Write every entry out again, exactly as given.

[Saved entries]
+ + + +
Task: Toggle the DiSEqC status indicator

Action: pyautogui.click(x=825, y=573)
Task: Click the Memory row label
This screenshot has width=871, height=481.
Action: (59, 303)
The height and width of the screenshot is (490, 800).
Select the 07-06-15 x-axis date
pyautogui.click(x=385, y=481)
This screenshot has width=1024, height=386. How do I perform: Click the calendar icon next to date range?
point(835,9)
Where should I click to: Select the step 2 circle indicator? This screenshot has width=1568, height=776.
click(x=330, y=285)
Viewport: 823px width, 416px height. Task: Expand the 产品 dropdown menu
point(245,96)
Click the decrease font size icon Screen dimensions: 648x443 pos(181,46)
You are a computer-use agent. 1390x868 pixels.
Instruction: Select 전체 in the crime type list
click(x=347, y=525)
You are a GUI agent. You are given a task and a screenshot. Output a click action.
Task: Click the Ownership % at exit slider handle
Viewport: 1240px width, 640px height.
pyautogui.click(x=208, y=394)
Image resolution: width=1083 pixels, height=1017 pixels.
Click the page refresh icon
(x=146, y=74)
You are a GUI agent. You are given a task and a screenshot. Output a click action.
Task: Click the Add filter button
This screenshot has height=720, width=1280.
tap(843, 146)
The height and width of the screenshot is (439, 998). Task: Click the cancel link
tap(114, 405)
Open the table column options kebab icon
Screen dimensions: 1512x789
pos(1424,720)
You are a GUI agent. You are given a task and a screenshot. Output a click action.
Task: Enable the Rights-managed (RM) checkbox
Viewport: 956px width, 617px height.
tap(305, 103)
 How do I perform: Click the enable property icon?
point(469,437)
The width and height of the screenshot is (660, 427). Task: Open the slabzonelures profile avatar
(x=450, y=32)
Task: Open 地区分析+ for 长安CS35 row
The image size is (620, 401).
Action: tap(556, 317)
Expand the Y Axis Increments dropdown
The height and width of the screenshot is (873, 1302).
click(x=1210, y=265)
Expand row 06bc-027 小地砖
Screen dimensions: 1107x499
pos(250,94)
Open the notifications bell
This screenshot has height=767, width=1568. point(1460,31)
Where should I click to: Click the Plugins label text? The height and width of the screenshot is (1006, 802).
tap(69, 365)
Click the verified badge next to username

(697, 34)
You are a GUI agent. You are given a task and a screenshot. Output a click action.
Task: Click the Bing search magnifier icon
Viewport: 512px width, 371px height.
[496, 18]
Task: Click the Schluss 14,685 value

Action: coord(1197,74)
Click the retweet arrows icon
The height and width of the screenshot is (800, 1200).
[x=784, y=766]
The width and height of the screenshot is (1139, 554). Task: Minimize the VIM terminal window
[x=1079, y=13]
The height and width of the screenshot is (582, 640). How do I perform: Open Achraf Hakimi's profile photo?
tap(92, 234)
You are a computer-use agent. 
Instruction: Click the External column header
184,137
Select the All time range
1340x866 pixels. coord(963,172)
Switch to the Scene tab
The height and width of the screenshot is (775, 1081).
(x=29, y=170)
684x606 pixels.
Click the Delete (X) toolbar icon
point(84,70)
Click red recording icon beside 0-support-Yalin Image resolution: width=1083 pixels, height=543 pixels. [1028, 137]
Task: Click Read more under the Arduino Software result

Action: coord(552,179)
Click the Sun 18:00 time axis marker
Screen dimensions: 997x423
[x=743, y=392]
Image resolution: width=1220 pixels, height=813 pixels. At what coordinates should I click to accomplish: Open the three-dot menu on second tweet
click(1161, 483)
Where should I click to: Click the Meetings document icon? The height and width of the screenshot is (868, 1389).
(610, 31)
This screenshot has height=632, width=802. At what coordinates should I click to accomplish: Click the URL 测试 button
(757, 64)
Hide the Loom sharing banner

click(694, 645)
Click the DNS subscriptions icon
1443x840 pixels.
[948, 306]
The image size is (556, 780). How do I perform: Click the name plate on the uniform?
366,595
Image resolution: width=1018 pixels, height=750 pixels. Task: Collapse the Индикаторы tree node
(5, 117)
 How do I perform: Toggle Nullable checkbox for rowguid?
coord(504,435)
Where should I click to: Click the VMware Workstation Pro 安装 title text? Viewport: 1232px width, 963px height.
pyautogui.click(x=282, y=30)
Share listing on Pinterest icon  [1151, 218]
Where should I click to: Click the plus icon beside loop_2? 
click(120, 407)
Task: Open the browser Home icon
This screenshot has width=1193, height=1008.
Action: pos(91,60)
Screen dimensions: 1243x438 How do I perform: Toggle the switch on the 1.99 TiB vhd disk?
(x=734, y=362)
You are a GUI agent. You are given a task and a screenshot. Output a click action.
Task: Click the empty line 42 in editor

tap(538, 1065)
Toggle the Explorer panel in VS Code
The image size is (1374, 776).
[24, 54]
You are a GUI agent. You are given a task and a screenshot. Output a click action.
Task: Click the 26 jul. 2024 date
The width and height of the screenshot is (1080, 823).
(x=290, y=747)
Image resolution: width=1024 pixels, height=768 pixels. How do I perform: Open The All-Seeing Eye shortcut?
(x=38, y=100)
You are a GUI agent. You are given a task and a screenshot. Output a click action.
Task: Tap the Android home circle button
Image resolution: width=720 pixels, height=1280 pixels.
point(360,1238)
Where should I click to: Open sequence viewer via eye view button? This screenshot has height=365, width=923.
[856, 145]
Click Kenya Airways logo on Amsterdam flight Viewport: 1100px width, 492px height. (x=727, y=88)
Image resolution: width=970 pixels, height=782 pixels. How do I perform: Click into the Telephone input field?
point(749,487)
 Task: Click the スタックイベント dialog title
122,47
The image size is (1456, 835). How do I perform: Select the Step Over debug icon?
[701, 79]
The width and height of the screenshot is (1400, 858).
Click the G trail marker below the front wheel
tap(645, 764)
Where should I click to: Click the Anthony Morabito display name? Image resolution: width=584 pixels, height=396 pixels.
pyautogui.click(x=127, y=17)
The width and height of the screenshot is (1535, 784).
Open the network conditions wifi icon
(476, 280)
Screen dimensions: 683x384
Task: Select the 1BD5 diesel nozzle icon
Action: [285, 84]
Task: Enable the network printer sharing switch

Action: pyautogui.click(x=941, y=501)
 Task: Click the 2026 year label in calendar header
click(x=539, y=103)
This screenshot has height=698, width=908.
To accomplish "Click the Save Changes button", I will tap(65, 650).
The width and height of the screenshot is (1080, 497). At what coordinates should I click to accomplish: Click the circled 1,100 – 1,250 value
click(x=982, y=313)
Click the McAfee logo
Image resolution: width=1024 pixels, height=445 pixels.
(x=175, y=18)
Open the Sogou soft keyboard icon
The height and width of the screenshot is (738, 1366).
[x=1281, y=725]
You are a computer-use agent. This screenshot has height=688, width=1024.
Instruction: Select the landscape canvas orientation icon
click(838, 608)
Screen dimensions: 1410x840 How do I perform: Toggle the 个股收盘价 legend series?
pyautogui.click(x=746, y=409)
+ + + +
▶ Reply:
Task: Toggle the DiSEqC status indicator

Action: pyautogui.click(x=825, y=573)
Task: Click the Memory row label
This screenshot has width=871, height=481.
Action: (59, 303)
The height and width of the screenshot is (490, 800).
Select the 07-06-15 x-axis date
pyautogui.click(x=385, y=481)
This screenshot has width=1024, height=386. How do I perform: Click the calendar icon next to date range?
point(835,9)
Where should I click to: Select the step 2 circle indicator? This screenshot has width=1568, height=776.
click(x=330, y=285)
Viewport: 823px width, 416px height. Task: Expand the 产品 dropdown menu
point(245,96)
Click the decrease font size icon Screen dimensions: 648x443 pos(181,46)
You are a computer-use agent. 1390x868 pixels.
Instruction: Select 전체 in the crime type list
click(x=347, y=525)
You are a GUI agent. You are given a task and a screenshot. Output a click action.
Task: Click the Ownership % at exit slider handle
Viewport: 1240px width, 640px height.
pyautogui.click(x=208, y=394)
Image resolution: width=1083 pixels, height=1017 pixels.
Click the page refresh icon
(x=146, y=74)
You are a GUI agent. You are given a task and a screenshot. Output a click action.
Task: Click the Add filter button
This screenshot has height=720, width=1280.
tap(843, 146)
The height and width of the screenshot is (439, 998). Task: Click the cancel link
tap(114, 405)
Open the table column options kebab icon
Screen dimensions: 1512x789
pos(1424,720)
You are a GUI agent. You are given a task and a screenshot. Output a click action.
Task: Enable the Rights-managed (RM) checkbox
Viewport: 956px width, 617px height.
tap(305, 103)
 How do I perform: Click the enable property icon?
point(469,437)
The width and height of the screenshot is (660, 427). Task: Open the slabzonelures profile avatar
(x=450, y=32)
Task: Open 地区分析+ for 长安CS35 row
The image size is (620, 401).
Action: tap(556, 317)
Expand the Y Axis Increments dropdown
The height and width of the screenshot is (873, 1302).
click(x=1210, y=265)
Expand row 06bc-027 小地砖
Screen dimensions: 1107x499
pos(250,94)
Open the notifications bell
This screenshot has height=767, width=1568. point(1460,31)
Where should I click to: Click the Plugins label text? The height and width of the screenshot is (1006, 802).
tap(69, 365)
Click the verified badge next to username

(697, 34)
You are a GUI agent. You are given a task and a screenshot. Output a click action.
Task: Click the Bing search magnifier icon
Viewport: 512px width, 371px height.
[496, 18]
Task: Click the Schluss 14,685 value

Action: coord(1197,74)
Click the retweet arrows icon
The height and width of the screenshot is (800, 1200).
[x=784, y=766]
The width and height of the screenshot is (1139, 554). Task: Minimize the VIM terminal window
[x=1079, y=13]
The height and width of the screenshot is (582, 640). How do I perform: Open Achraf Hakimi's profile photo?
tap(92, 234)
You are a computer-use agent. 
Instruction: Click the External column header
184,137
Select the All time range
1340x866 pixels. coord(963,172)
Switch to the Scene tab
The height and width of the screenshot is (775, 1081).
(x=29, y=170)
684x606 pixels.
Click the Delete (X) toolbar icon
point(84,70)
Click red recording icon beside 0-support-Yalin Image resolution: width=1083 pixels, height=543 pixels. [1028, 137]
Task: Click Read more under the Arduino Software result

Action: coord(552,179)
Click the Sun 18:00 time axis marker
Screen dimensions: 997x423
[x=743, y=392]
Image resolution: width=1220 pixels, height=813 pixels. At what coordinates should I click to accomplish: Open the three-dot menu on second tweet
click(1161, 483)
Where should I click to: Click the Meetings document icon? The height and width of the screenshot is (868, 1389).
(610, 31)
This screenshot has height=632, width=802. At what coordinates should I click to accomplish: Click the URL 测试 button
(757, 64)
Hide the Loom sharing banner

click(694, 645)
Click the DNS subscriptions icon
1443x840 pixels.
[948, 306]
The image size is (556, 780). How do I perform: Click the name plate on the uniform?
366,595
Image resolution: width=1018 pixels, height=750 pixels. Task: Collapse the Индикаторы tree node
(5, 117)
 How do I perform: Toggle Nullable checkbox for rowguid?
coord(504,435)
Where should I click to: Click the VMware Workstation Pro 安装 title text? Viewport: 1232px width, 963px height.
pyautogui.click(x=282, y=30)
Share listing on Pinterest icon  [1151, 218]
Where should I click to: Click the plus icon beside loop_2? 
click(120, 407)
Task: Open the browser Home icon
This screenshot has width=1193, height=1008.
Action: pos(91,60)
Screen dimensions: 1243x438 How do I perform: Toggle the switch on the 1.99 TiB vhd disk?
(x=734, y=362)
You are a GUI agent. You are given a task and a screenshot. Output a click action.
Task: Click the empty line 42 in editor

tap(538, 1065)
Toggle the Explorer panel in VS Code
The image size is (1374, 776).
[24, 54]
You are a GUI agent. You are given a task and a screenshot. Output a click action.
Task: Click the 26 jul. 2024 date
The width and height of the screenshot is (1080, 823).
(x=290, y=747)
Image resolution: width=1024 pixels, height=768 pixels. How do I perform: Open The All-Seeing Eye shortcut?
(x=38, y=100)
You are a GUI agent. You are given a task and a screenshot. Output a click action.
Task: Tap the Android home circle button
Image resolution: width=720 pixels, height=1280 pixels.
point(360,1238)
Where should I click to: Open sequence viewer via eye view button? This screenshot has height=365, width=923.
[856, 145]
Click Kenya Airways logo on Amsterdam flight Viewport: 1100px width, 492px height. (x=727, y=88)
Image resolution: width=970 pixels, height=782 pixels. How do I perform: Click into the Telephone input field?
point(749,487)
 Task: Click the スタックイベント dialog title
122,47
The image size is (1456, 835). How do I perform: Select the Step Over debug icon?
[701, 79]
The width and height of the screenshot is (1400, 858).
Click the G trail marker below the front wheel
tap(645, 764)
Where should I click to: Click the Anthony Morabito display name? Image resolution: width=584 pixels, height=396 pixels.
pyautogui.click(x=127, y=17)
The width and height of the screenshot is (1535, 784).
Open the network conditions wifi icon
(476, 280)
Screen dimensions: 683x384
Task: Select the 1BD5 diesel nozzle icon
Action: [285, 84]
Task: Enable the network printer sharing switch

Action: pyautogui.click(x=941, y=501)
 Task: Click the 2026 year label in calendar header
click(x=539, y=103)
This screenshot has height=698, width=908.
To accomplish "Click the Save Changes button", I will tap(65, 650).
The width and height of the screenshot is (1080, 497). At what coordinates should I click to accomplish: Click the circled 1,100 – 1,250 value
click(x=982, y=313)
Click the McAfee logo
Image resolution: width=1024 pixels, height=445 pixels.
(x=175, y=18)
Open the Sogou soft keyboard icon
The height and width of the screenshot is (738, 1366).
[x=1281, y=725]
You are a computer-use agent. This screenshot has height=688, width=1024.
Instruction: Select the landscape canvas orientation icon
click(838, 608)
Screen dimensions: 1410x840 How do I perform: Toggle the 个股收盘价 legend series?
pyautogui.click(x=746, y=409)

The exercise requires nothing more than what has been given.